Submitted by uuuuuummmmm_actually t3_z6o5hi in books
You’re Wearing That? by Deborah Tannen gave some solid insight into the complicated communication dynamics of intimate familial relationships. It focuses mainly on the mother-daughter dynamic giving insight into why communication can be so emotionally charged between mothers and daughters.
What really stuck with me was how the author addressed meta messages or meta meanings. I’d seen this topic addressed in a viral thread about “ask culture” versus “guess culture”. Tannen explains how exclaiming that “guess culture” is wrong and that the more direct “ask culture” makes more sense ignores the fact that there really are two forms of communication happening in any given conversation. And that the longer the relationship of the two people speaking the more likely there are messages that belie what’s explicitly said (meta messages/meanings).
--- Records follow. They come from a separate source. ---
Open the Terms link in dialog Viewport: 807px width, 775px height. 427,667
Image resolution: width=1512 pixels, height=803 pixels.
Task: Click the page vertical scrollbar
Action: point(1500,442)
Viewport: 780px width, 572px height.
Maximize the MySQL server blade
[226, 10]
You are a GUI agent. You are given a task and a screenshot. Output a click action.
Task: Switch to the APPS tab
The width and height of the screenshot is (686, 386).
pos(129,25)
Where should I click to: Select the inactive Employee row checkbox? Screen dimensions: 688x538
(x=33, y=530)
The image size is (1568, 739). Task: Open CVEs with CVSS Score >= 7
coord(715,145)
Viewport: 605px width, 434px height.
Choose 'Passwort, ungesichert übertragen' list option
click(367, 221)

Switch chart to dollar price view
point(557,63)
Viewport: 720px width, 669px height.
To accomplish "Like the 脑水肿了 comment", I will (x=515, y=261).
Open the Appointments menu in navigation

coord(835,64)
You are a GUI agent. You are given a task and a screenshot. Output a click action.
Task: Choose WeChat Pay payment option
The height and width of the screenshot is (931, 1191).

The closeness and length of a relationship make any conversation automatically more of a “minefield” due to intimate knowledge and shared experiences.
It was really interesting reading about the reasons why conversations with my parents can trigger such an emotional response even though to an outsider nothing deserving of such a reaction was said.
I really recommend this book if you find that your communication with your mother in particular tends to be more frustrating and upsetting than enjoyable and intimate.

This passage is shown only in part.